Vinson: Lassoing some Mustangs
Tuesday, October 28, 2014 9:27 am
By MIKE VINSON
The week's column was inspired by several different, though directly correlated, events. If it works as planned, both young and older readers might learn something useful.
A few years back, I was at a car show, and this young fellow and his young girlfriend were proudly standing by his shiny Shelby Mustang convertible, top down. Thinking back, I'm gonna say this particular Mustang car was somewhere between a 2008-2010 in year made.
I commented along the lines of, "Nice ride - that Carroll Shelby was a true genius."
"Who's she?" the young woman genuinely inquired.
"You mean Eleanor, the Mustang Nicholas Cage drove in the movie 'Gone in 60 Seconds'?" the young man piped in.
In no way attempting to come across as a Mustang expert/historian, I'll share with you some of what the young couple and I discussed that day at the car show.
Put simply, Carroll Hall Shelby (Jan. 11, 1923 - May 10, 2012) was an iconic trend setter in the automotive industry. A successful race car driver, he was light years ahead of a majority of his peers in automotive design and concept.
Best I can research, the Shelby Mustang nameplate was revived in 2007 and has continued ever since.
Now for "Eleanor":
Indeed, "Eleanor" is the codename for the 1967 Ford Mustang GT500 fastback Nicholas Cage drove in the 2000 movie "Gone in 60 Seconds," about a top-notch car theft ring led by Randall "Memphis" Raines (Cage), under pressure to steal 50 exotic cars in 96 hours, in order to save his younger brother, Kip.
Back to the young couple standing by the Shelby Mustang convertible: We agreed the movie "Gone in 60 Seconds"--"Eleanor," specifically--was responsible for a renewed interest in Shelby Mustang cars.
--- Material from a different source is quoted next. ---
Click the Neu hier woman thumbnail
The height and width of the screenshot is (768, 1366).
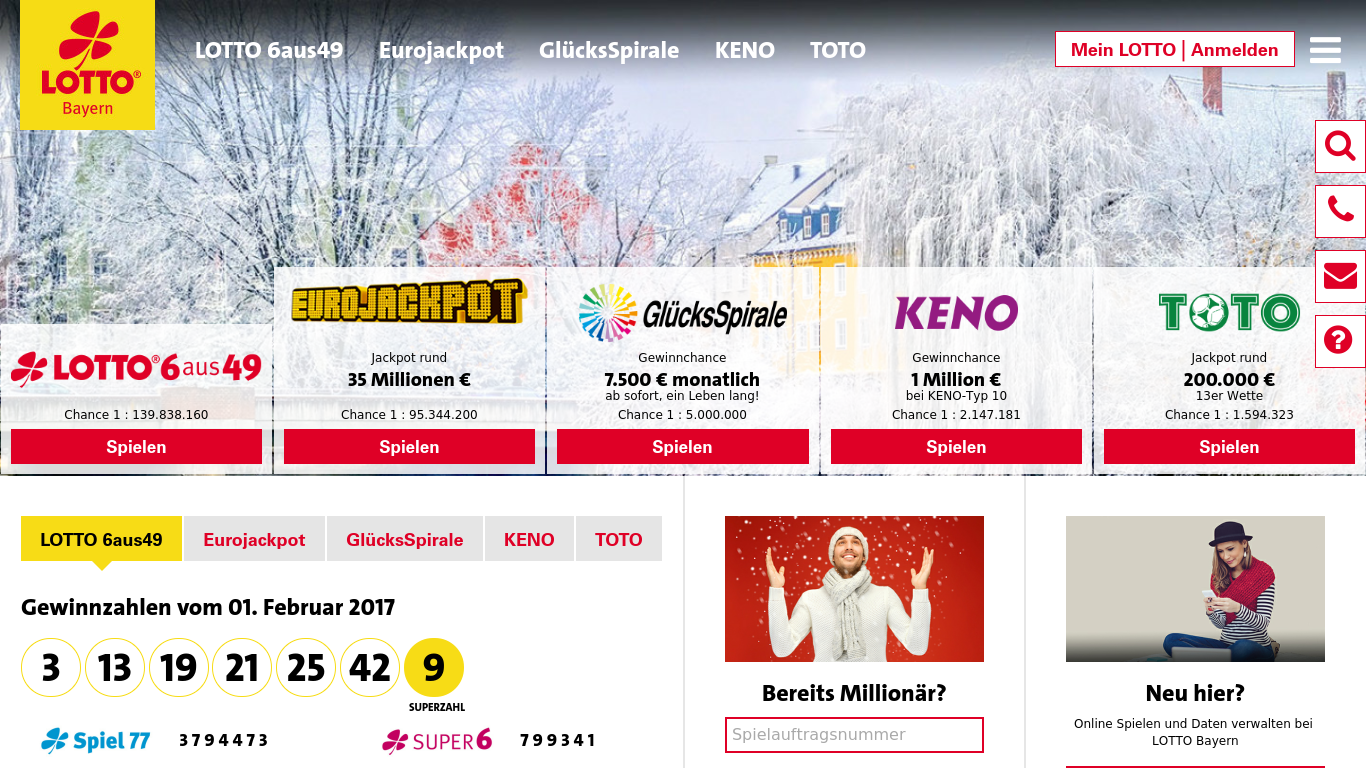point(1195,589)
I then asked the young couple if they'd ever seen the movie "Bullit," a crime thriller (1968) starring Steve McQueen, "King of Cool," as tough San Fancisco cop Frank Bullit, who drives a 1968 Ford Mustang GT fastback. The car chase scene between McQueen, in the Mustang, and the bad guys, in a 1968 Dodge Charger R/T, is classic and, arguably set the standard for car chase scenes in filmmaking.
They commented they neither had seen nor heard of "Bullit."
I told the couple that while Eleanor, in fact, was a famous Mustang, I personally felt the Mustang McQueen drove in the movie "Bullit" was the most famous Mustang car ever.
The young fellow smiled and said, "Cool--we'll have to check out that flick with McQueen. ... Yeah, cool."
A major point to be made at this juncture is: Had there not been the car genius of Carroll Shelby, there might never have been a "Bullit," and, metaphorically speaking, the Mustangs might be casually grazing in the pasture instead of still "galloping on asphalt" in wild herds!
Oh, I almost forgot: I recently purchased and read a book titled "Motor Trend Presents Shelby." A quote from the book reads: "Carroll Shelby's story is one of guts, grit and gumption. It is the tale of high speeds and higher risks, of winning -- and losing -- on the world's biggest stages. It is a primer on international motor racing, a case study of ingenuity and entrepreneurship, and a treatise on American performance cars."
Had I not read "Motor Trend Presents Shelby," I doubt I would've written this column.
I think it's pretty "cool" the way it all just fell into place.